最も簡単な白線検出手法は,道路画像からエッジを検出し,その結果を元に直線検出を行う手法である.しかし,この手法では未検出や誤検出が大きな課題となる.機械学習を利用した検出手法も存在するが,処理時間が長く求められる処理性能も高いという欠点を持つ.自動走行においては,白線検出の他にも様々なセンサー等による計測をリアルタイムで行う必要があるため,機械学習の欠点は軽視できないといえる.
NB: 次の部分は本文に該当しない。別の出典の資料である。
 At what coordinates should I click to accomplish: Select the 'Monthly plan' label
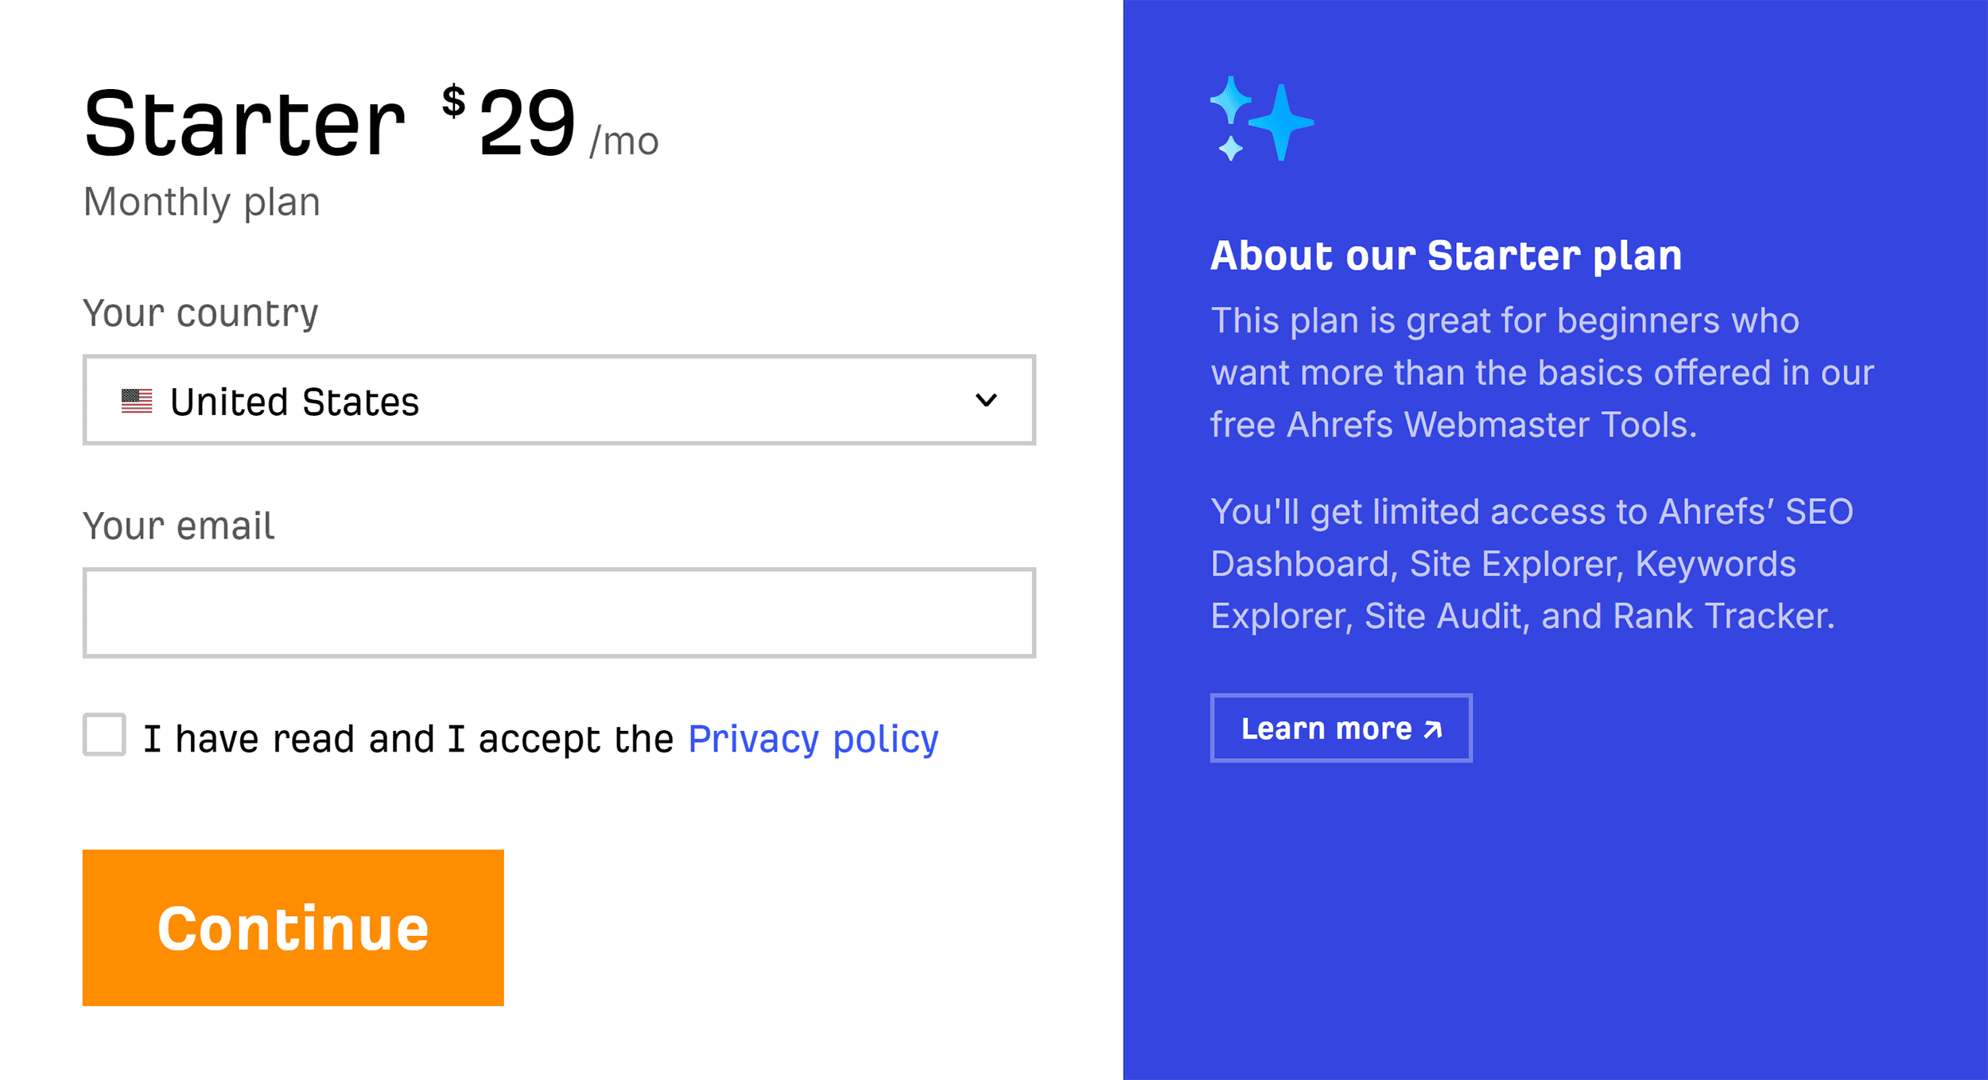[202, 202]
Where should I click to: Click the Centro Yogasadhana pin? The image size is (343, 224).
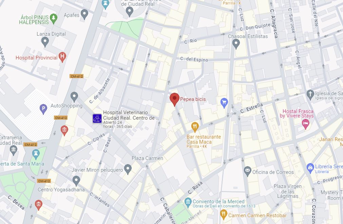tap(76, 181)
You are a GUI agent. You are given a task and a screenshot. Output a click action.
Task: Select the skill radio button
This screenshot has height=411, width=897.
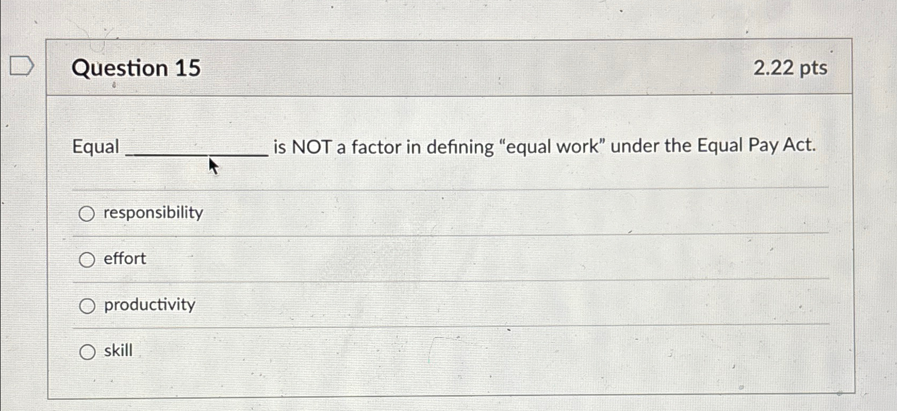87,351
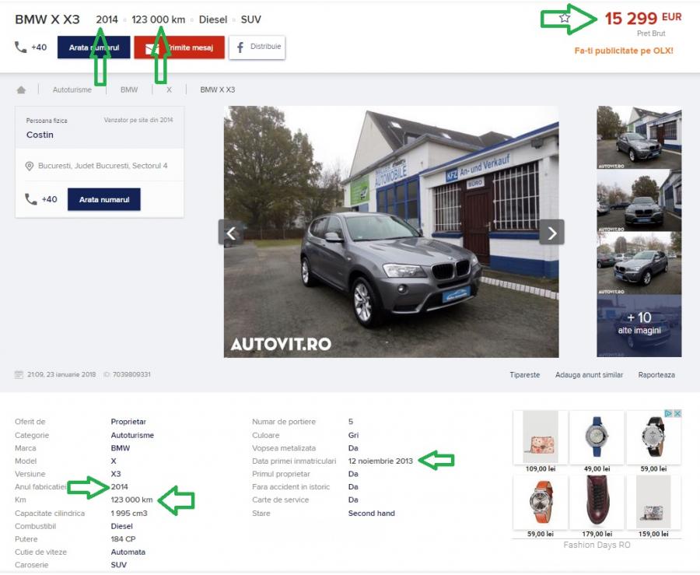Click next image arrow on car photo
Screen dimensions: 700x575
point(551,232)

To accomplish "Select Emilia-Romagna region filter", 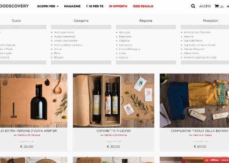I will tap(129, 49).
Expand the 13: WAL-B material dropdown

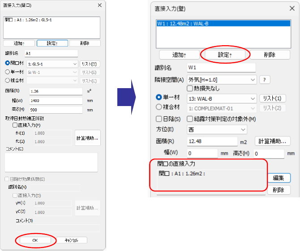pyautogui.click(x=222, y=98)
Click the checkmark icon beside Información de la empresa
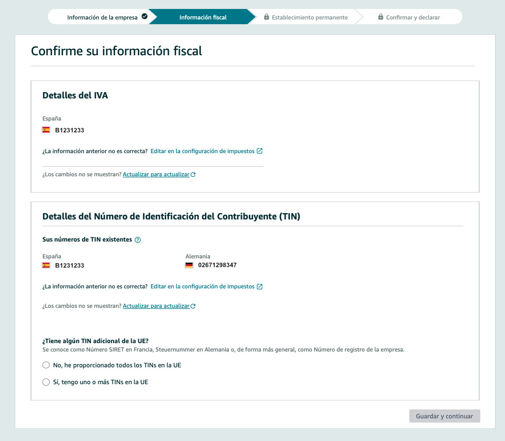Image resolution: width=505 pixels, height=441 pixels. pyautogui.click(x=145, y=16)
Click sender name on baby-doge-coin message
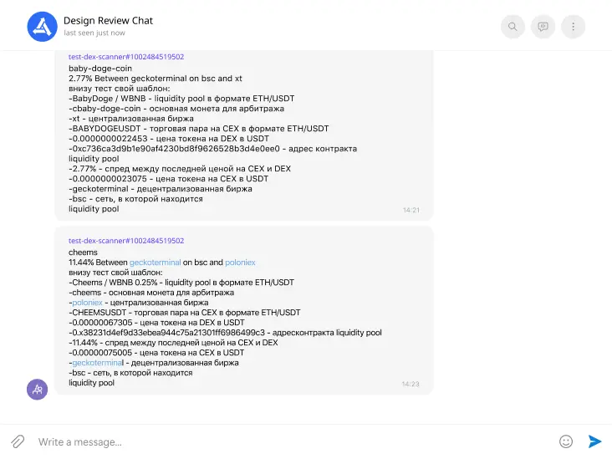The height and width of the screenshot is (459, 612). tap(126, 57)
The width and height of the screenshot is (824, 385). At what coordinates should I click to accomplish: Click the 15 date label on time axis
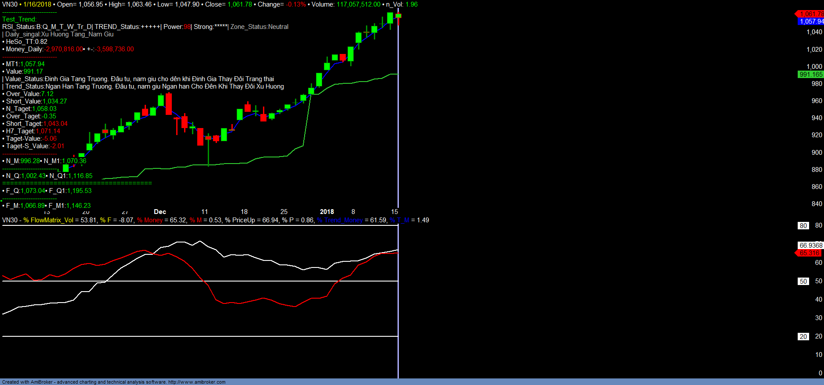394,212
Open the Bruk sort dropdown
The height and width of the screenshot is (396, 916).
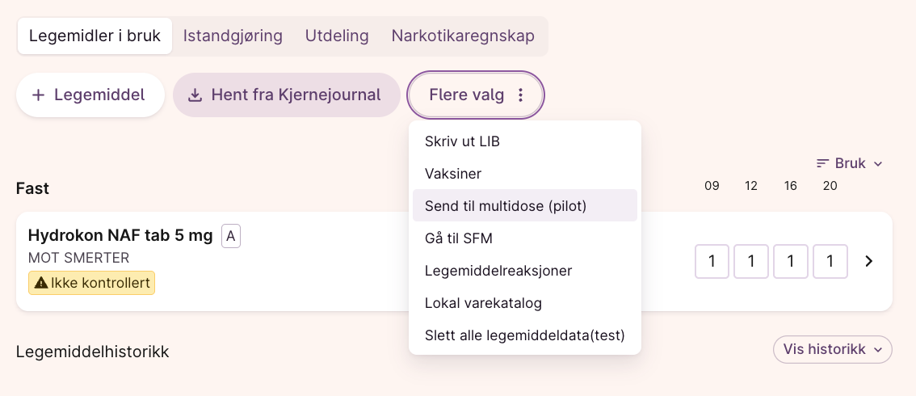(x=850, y=163)
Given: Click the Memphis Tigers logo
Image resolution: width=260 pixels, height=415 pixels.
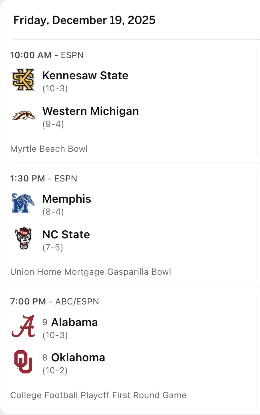Looking at the screenshot, I should (x=23, y=203).
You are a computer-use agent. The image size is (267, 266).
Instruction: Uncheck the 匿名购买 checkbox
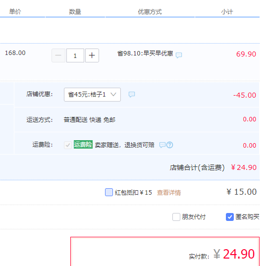pyautogui.click(x=230, y=217)
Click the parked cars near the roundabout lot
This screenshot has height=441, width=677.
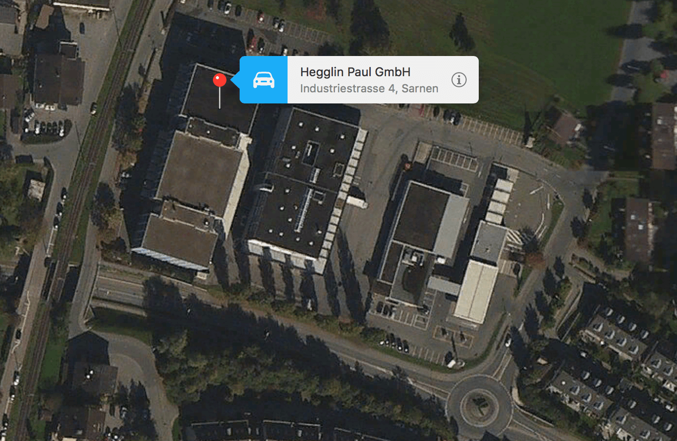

本研究では,建築物の影や道路標示の影響を軽減でき,かつ高速な白線検出手法を提案する.機械学習は利用せずに画像処理のみを用い,一般的な従来手法を改良する形で手法を提案する.カメラは単眼カメラを搭載したドライブレコーダーを想定する.従来の手法では用いられていない処理を採用した提案手法と,従来手法で用いられる処理を採用した比較手法を実装した.実際に撮影した道路上の画像から白線検出を行い,各処理の評価を行った.
実装した4つの手法にて,実際に画像を入力して白線検出を行い,評価した.入力画像は桐生市および桐生市周辺にて,ドライブレコーダーで撮影した画像170枚を用いた.画像は白線がある程度はっきりと写っているものに限定し,白線が著しく薄くなっているものは除外している.また,白線が破線になっている地点や,交差点で撮影したものについても除外している.画像の撮影時間帯は昼間のみに限定している.
白線を検出できた枚数,誤検出が発生した枚数を集計し,検出率と精度を求めた.また,画像1枚あたりの処理時間を計測した.